| TEXTE FOURNI |
▬▬▬
Une autre possibilité consiste à limiter les positions qu’un opérateur peut prendre sur un marché. La CFTC qui régule les marchés à terme américains avait imposé des limites de position sur vingt-huit produits, du pétrole aux métaux en passant par certaines matières premières agricoles, avec une mise en œuvre prévue à partir du 12 octobre 2012. Un juge a toutefois bloqué cette réforme (cf. Reuters, 28 septembre 2012)27 et le tribunal de Washington a estimé au début d’octobre 2012 que la CFTC avait outrepassé son mandat en fixant des règles au-delà des exigences du Congrès et du Dodd-Frank Act. Il est demandé à la CFTC une analyse plus précise des coûts/avantages de la réglementation proposée et ainsi de prouver que la limitation des positions est nécessaire pour limiter ou empêcher la spéculation excessive.

Conclusion et perspectives

La réglementation et la fiscalité ont toujours stimulé la créativité et ont été à l’origine d’innovations financières, comme l’a souligné Miller (1986)28. Les ETF n’échappent pas à ce constat. Leur raison d'être est toutefois plus profonde et répond à des besoins exprimés par les investisseurs. Ils facilitent l’accès à certains titres et contribuent à la réduction des coûts de transaction. Les erreurs de poursuite sont réduites (Engle et Sarkar, 2006), même dans le cas d’un marché créé de fraîche date avec une concurrence limitée entre teneurs de marché. Le développement des ETF accompagne l’amélioration de la relation entre les cours au comptant et à terme des indices d’actions sous-jacents (Kurov et Lasser, 2002 ; Deville et al., 2013). La multiplication des transactions par paniers améliore probablement la liquidité sur les marchés, réduit les gains d’arbitrage et renforce l’efficience informationnelle des marchés.
▬▬▬
| DONNÉES BRUTES |
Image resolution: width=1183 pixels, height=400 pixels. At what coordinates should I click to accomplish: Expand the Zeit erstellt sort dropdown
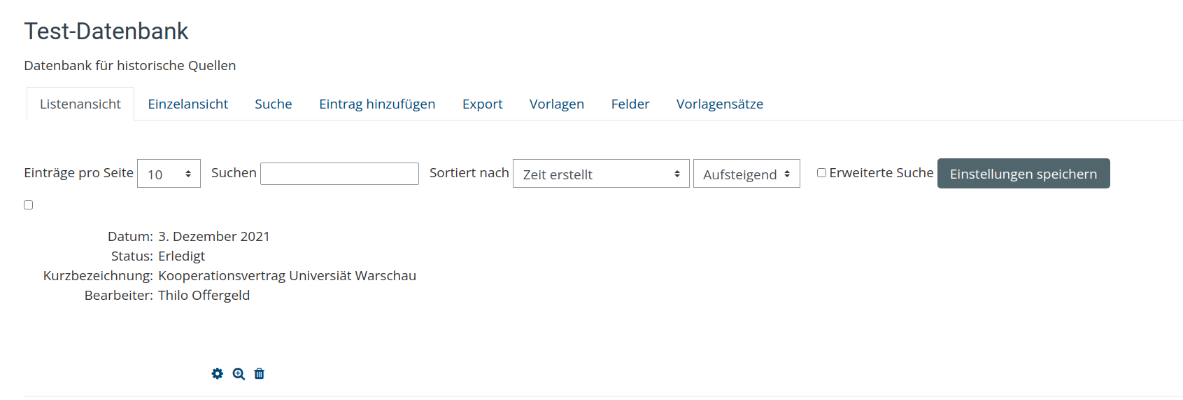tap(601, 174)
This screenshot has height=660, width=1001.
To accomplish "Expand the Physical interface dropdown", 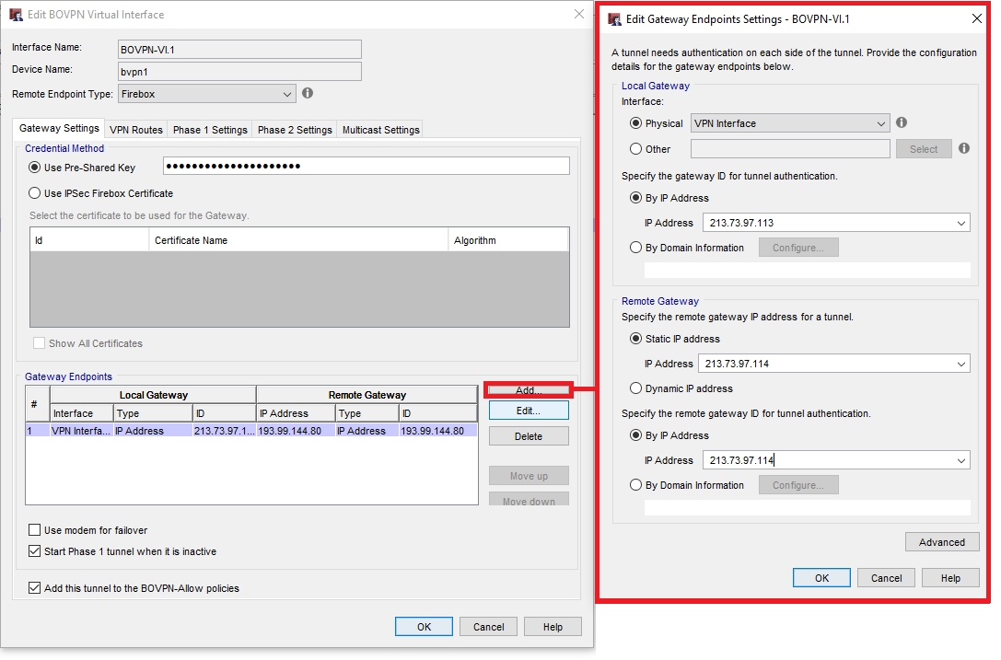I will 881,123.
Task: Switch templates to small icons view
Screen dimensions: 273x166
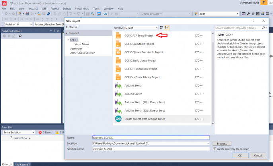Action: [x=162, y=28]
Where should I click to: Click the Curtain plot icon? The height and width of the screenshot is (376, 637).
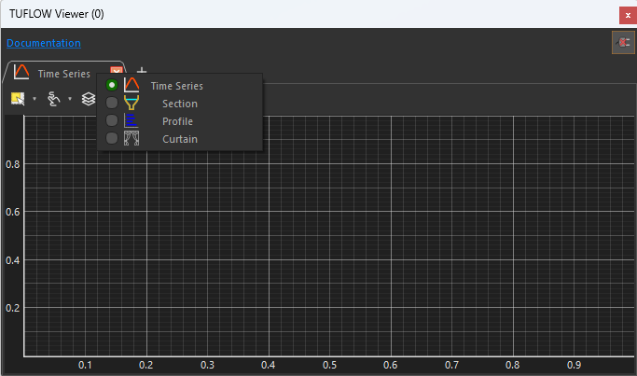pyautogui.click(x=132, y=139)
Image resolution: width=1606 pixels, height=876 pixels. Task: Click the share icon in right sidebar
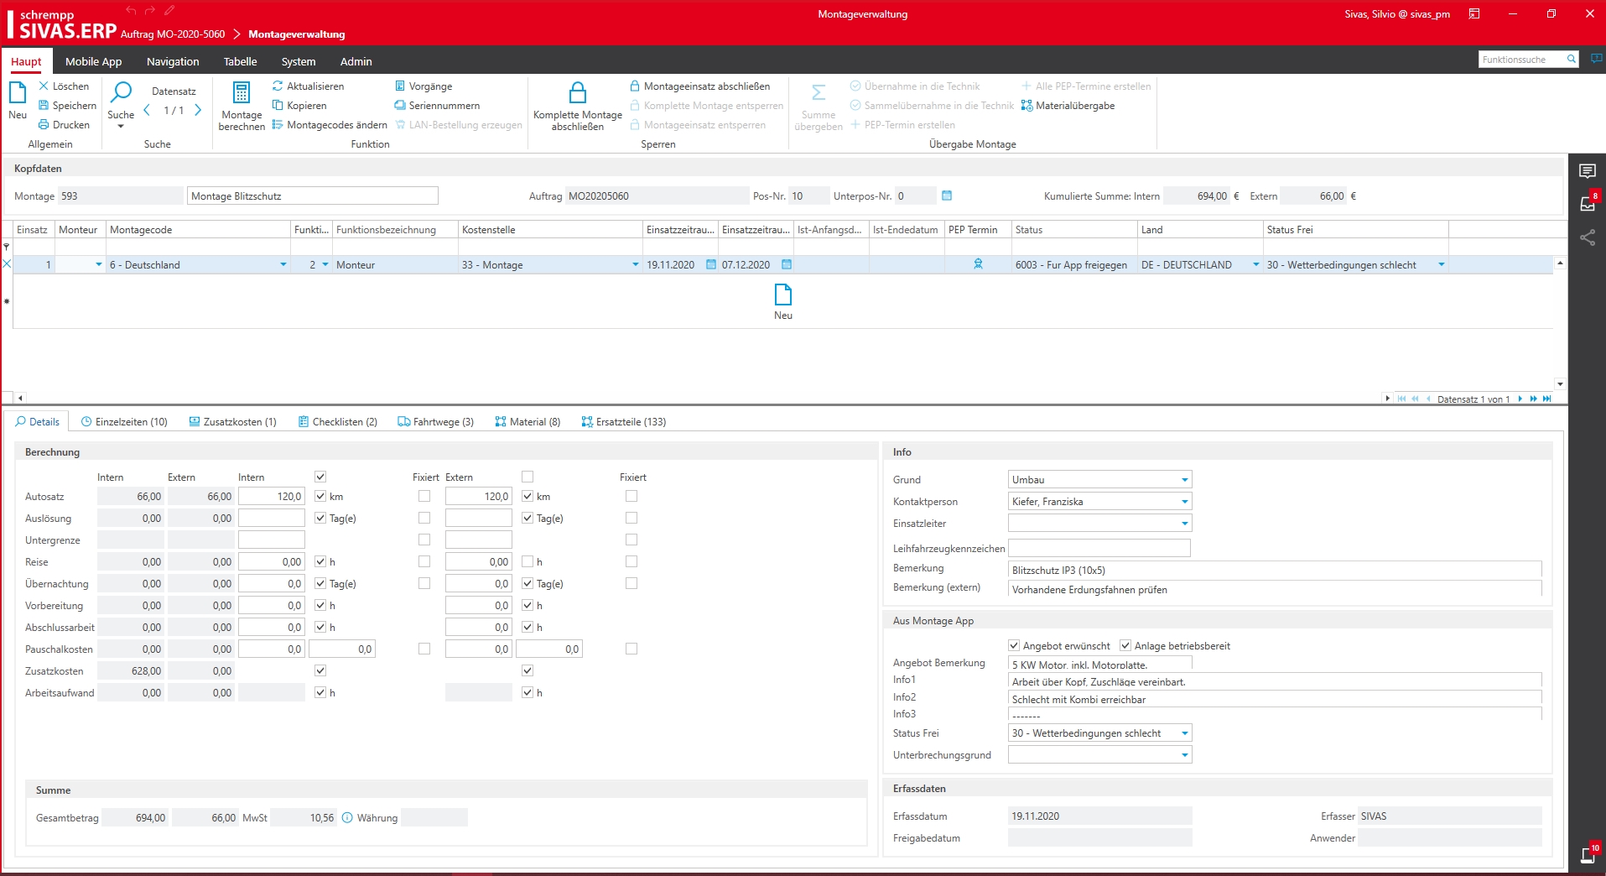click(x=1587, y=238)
▬▬▬
| CONSIGNE ÉCRITE |
Citez mot pour mot le passage du texte fourni qui commence par « Une autre possibilité » et se poursuit jusqu'à « la spéculation excessive. ».

| RÉPONSE CI-DESSOUS |
Une autre possibilité consiste à limiter les positions qu’un opérateur peut prendre sur un marché. La CFTC qui régule les marchés à terme américains avait imposé des limites de position sur vingt-huit produits, du pétrole aux métaux en passant par certaines matières premières agricoles, avec une mise en œuvre prévue à partir du 12 octobre 2012. Un juge a toutefois bloqué cette réforme (cf. Reuters, 28 septembre 2012)27 et le tribunal de Washington a estimé au début d’octobre 2012 que la CFTC avait outrepassé son mandat en fixant des règles au-delà des exigences du Congrès et du Dodd-Frank Act. Il est demandé à la CFTC une analyse plus précise des coûts/avantages de la réglementation proposée et ainsi de prouver que la limitation des positions est nécessaire pour limiter ou empêcher la spéculation excessive.